Y/S a 31-year-old male was referred to our institute 3.5 years following an open reduction with internal fixation, which was done abroad, for a distal femur fracture of his right thigh. He suffered an oligotrophic nonunion with a broken plate which was diagnosed half a year post operatively. Upon medical examination he is otherwise healthy and nonsmoker. With no systemic reason for a nonunion. Infection had been ruled out. He complained about pain around his right knee increasing during walking more than a few meters without night pain. Upon clinical examination he had significant valgus knee with pathological movement at the fracture site. Scars looks normally. He had an antalgic limp and had to walk with the aid of a crouch. Full ROM at the hip and a ROM of -10 to 60 degrees at his knee. He had axis malalignment of 20 degrees external rotation and 20 degrees of valgus originating from his femur. his neurovascular examination was normal.

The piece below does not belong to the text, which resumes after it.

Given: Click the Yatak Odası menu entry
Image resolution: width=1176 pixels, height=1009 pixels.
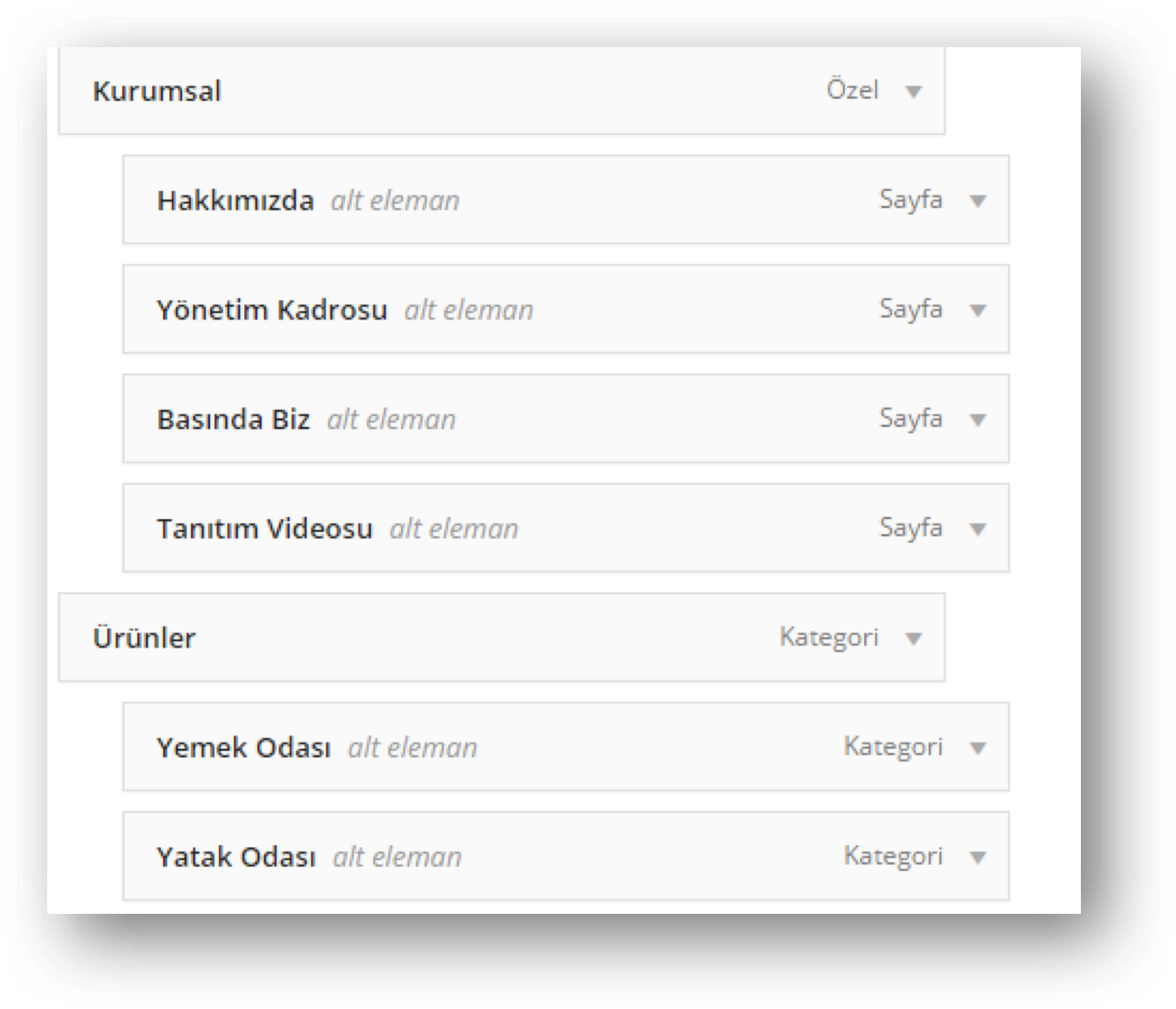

Picture 1 depicting his stature and demonstrate his knee swelling. Note that he had a leg length discrepancy of approximately 4 cm on Colman`s block test.

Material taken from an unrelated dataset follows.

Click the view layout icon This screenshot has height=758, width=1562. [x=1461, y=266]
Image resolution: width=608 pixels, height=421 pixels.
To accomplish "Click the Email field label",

x-ray shows the broken plate with scattered callus (Picture 2) and obvious sign of nonunion.
A team consultation of our trauma surgeons debated the case and decided to perform acute lengthening with incorporation of autologous stem cell bone graft which were harvested from the patient fat cells two weeks prior to the surgery. The treatment was performed as a part of a clinical study of Bonus Bio Group.
After receiving an informed consent, the patient went a liposuction according to the study protocol and two weeks after we performed the definitive surgery which was done through a lateral approach and included plate removal thorough debridement with cautious for the sciatic nerve and femoral vasculature. The length of 3.5 cm was achieved by the temporary usage of an Orthofix™ distractor following valgus + eternal rotation axis correction by placement of a 4.5mm 95 degrease blade plate. Finally, the stem cell bone graft was injected to the bone gap and meticulous closure was performed in order to prevent leakage of the bone graft. Ant the end of the procedure no vascular compromised was detected and the leg axis was measured with the bovie diathermia cord under fluoroscopy.

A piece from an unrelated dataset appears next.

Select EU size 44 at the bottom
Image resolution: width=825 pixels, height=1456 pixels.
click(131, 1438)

To date 3 months post op, the patient is feeling well. No sign of infection was detected and the scar heeled completely. He started full weight bearing with no aid and without any significant limp. His ROM is preserved and he reports no significant pain. His X-ray shows complete union with normal axis. And he is expected a full recovery.
Although today the common practice in a case like this is to perform an acute shortening following the usage of a tailored spatial frame or any other computer assisted external fixator versus the usage of a telescopic intramedullary nailing. We decided to perform this procedure especially due to the ability to incorporate the stem cell bone graft at the nonunion site.
We think that the usage of this technic is rare today and because of that it should be shared with our colleges with the aid of intraoperative pictures and fluoroscopic pictures from the operating theater, merely to increase the awareness of our surgical community to other surgical solutions for this type of pathologies.